4. What building has been completed for the celebration planned by Eduard and the Captain?
5. What is one subject of the guests and hosts' conversation during the group's first dinner together?
Short Essay Questions
1. What decision does Ottilie make that she normally never would, and what are the results of it?
2. What is the general substance of the mason's address during the ceremony of the foundation stone of the pavilion?
3. Whom does Eduard meet when he walks through his own estate, and what is the significance of their meeting?
4. How does Charlotte discover Eduard has rejoined the military, and how does she respond to this news?
5. Briefly summarize the story behind Eduard and Charlotte's marriage.
6. Summarize the letters from the headmistress and the schoolmaster.
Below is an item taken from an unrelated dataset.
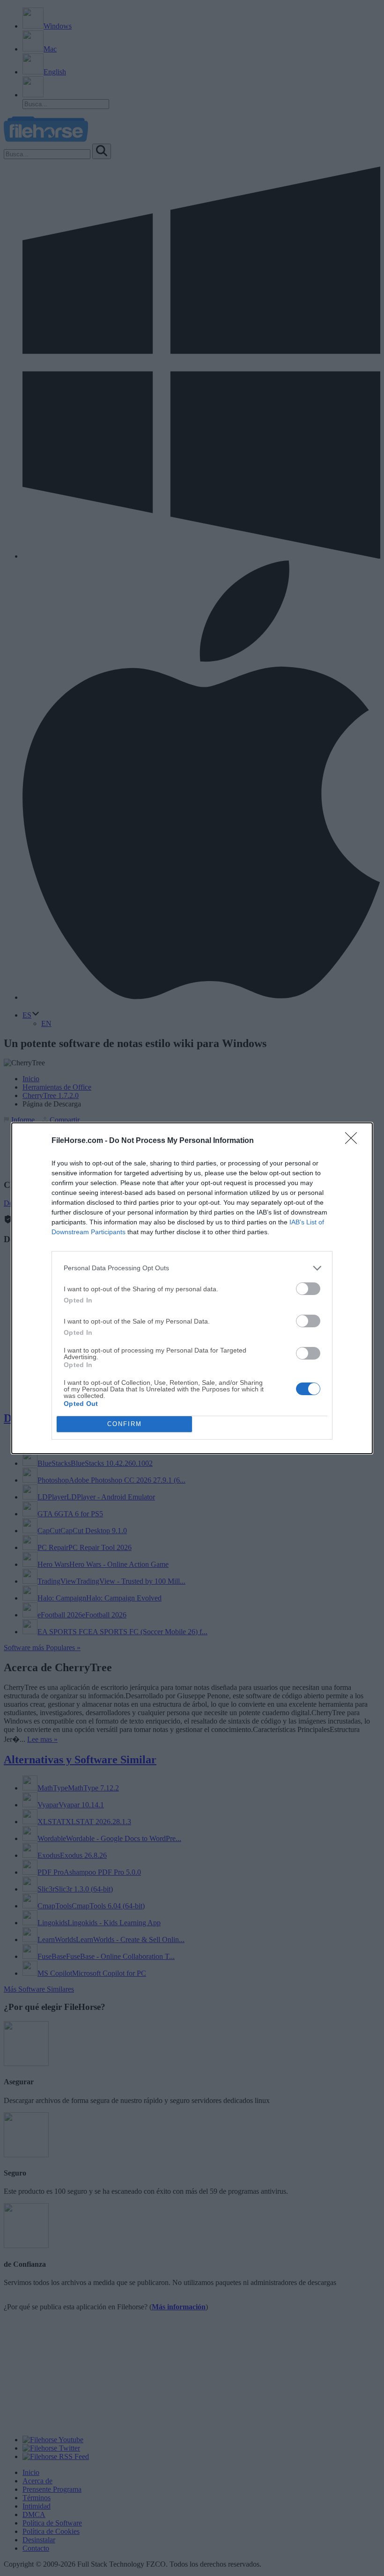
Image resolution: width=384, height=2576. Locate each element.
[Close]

7. What are Charlotte's views of memorials?
8. Summarize the events which occur on Ottilie's birthday.
9. What is the general substance of Ottilie's fourth journal entry?
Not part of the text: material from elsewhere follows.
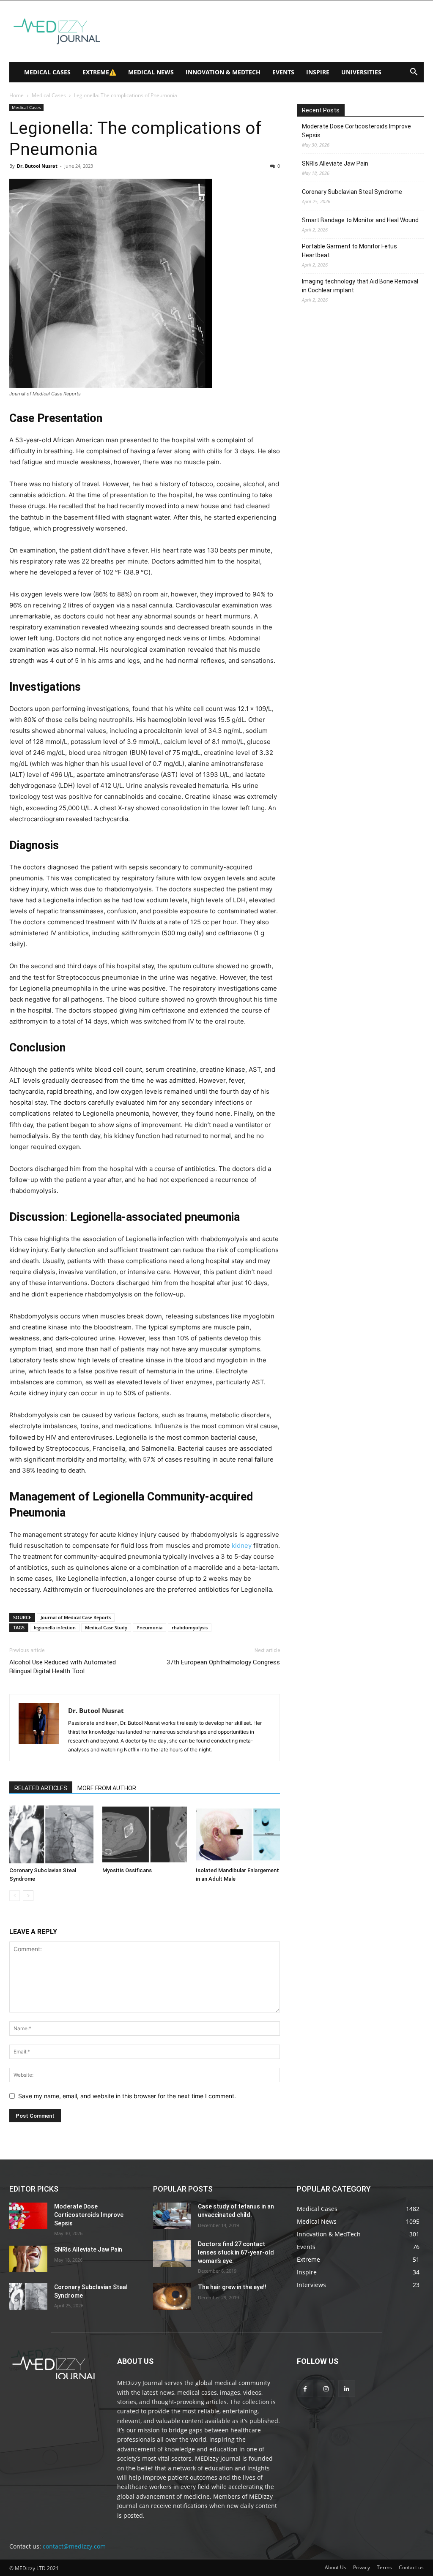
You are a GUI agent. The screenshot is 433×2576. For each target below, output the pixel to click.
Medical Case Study (106, 1627)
10. What event at the end of Part II, Chapter 8, is saturated with both happiness and grave foreboding, and how?
Essay Topic 1
Apply the principle of "elective affinities," as discussed by Eduard, Charlotte, and the Captain in Part I, Chapter 4, to the novel in its entirety. Provide a short summary of the essence of the idea of elective affinities: what is it, and in which disciplines is it particularly useful? How do Eduard, Charlotte, and the Captain understand and explain this principle? Where do you find this principle most present in the various relationships between the four protagonists? Do you find aspects of elective affinities present in any of the minor characters, or in any of the portions of the novel that are not strictly related to the plot (such as letters, journals, and other stories)?
Essay Topic 2
Examine the significance of Ottilie's death, the circumstances surrounding it, and her specific method of death. What are the indirect and direct causes of her death, and what event or events precipitate her death? Can "starving" be related to any other instance, theme, interaction between characters, or symbol in the novel? Was Ottilie's death and her method of killing herself foreshadowed anywhere else in the novel? Who, if anyone, can be considered culpable in Ottilie's death, if it was a suicide? How does the method of Ottilie's death reflect her characteristic reliance on fate and on her own inaction (or the actions of others) throughout the rest of the novel?
Essay Topic 3
Address the question of the "moral of the story": does the novel possess a clear, concise moral message? Do contradictions and problems exist in the novel that could complicate the moral message of the novel? What is the relationship between religion and morality? Does the narrator, through tone or word choice, appear to either pass judgment or encourage readers to judge characters and their actions? Are there problems, as a reader and critical reader of the novel, in forming moral judgments on specific characters?